The way to beat them was to take care of our own business.
That lesson was brought home vividly for me one spring day on the 2.7 mile City –wide meet at Municipal Park. I had run a very good race and with 100 yards to go was positioned to come in 3rd. That would give Murphy a sweep of the first three places. I heard someone behind me making a hard move to pass. Turning to see who and where he was, I broke my stride, which allowed him to pass me. Afterwards, Coach Carley was kind but clear as he analyzed what happened. He told me that I allowed the other guy to distract me, taking my attention off my own finish. He said, “Keep your eye on the finish line.”
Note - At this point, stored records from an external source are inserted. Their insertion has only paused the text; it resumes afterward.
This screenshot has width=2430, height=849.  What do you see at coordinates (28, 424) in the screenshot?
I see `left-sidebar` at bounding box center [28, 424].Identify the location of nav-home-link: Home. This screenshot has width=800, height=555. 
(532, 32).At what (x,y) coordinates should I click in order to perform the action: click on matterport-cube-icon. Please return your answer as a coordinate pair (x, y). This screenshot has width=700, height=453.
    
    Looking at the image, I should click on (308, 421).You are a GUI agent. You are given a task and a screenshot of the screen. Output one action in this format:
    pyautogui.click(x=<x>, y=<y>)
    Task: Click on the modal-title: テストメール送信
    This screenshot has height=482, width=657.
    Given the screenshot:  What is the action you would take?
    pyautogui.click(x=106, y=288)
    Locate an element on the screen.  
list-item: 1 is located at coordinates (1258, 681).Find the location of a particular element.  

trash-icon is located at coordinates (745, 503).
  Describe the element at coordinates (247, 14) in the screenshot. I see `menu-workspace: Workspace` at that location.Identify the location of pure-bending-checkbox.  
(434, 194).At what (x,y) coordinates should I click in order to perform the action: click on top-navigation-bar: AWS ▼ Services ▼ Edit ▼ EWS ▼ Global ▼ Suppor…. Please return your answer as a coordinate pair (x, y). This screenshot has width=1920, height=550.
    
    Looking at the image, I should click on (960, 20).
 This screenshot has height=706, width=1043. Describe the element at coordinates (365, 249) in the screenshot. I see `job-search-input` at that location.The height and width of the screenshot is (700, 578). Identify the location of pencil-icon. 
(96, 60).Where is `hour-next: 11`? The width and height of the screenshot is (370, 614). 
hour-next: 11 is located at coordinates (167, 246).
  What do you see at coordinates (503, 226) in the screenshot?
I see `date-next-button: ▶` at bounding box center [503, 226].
That principle is true in all of life, especially our spiritual lives. It’s so easy to be distracted by the drama going on around us: economic upheaval, troubled relationships and our personal struggles. When we take our eyes off the goal or the finish line, we set ourselves up for failure. (I Cor. 9:24-27) It’s as we learn to increasingly keep our eyes on the Lord, be occupied with Him, and focused on doing His will that we experience real victory in our walk with Him. (Prov. 3:5,6)
– Article contributed by Ken Sheppard, Director of Mentoring for the Master’s Men ministry.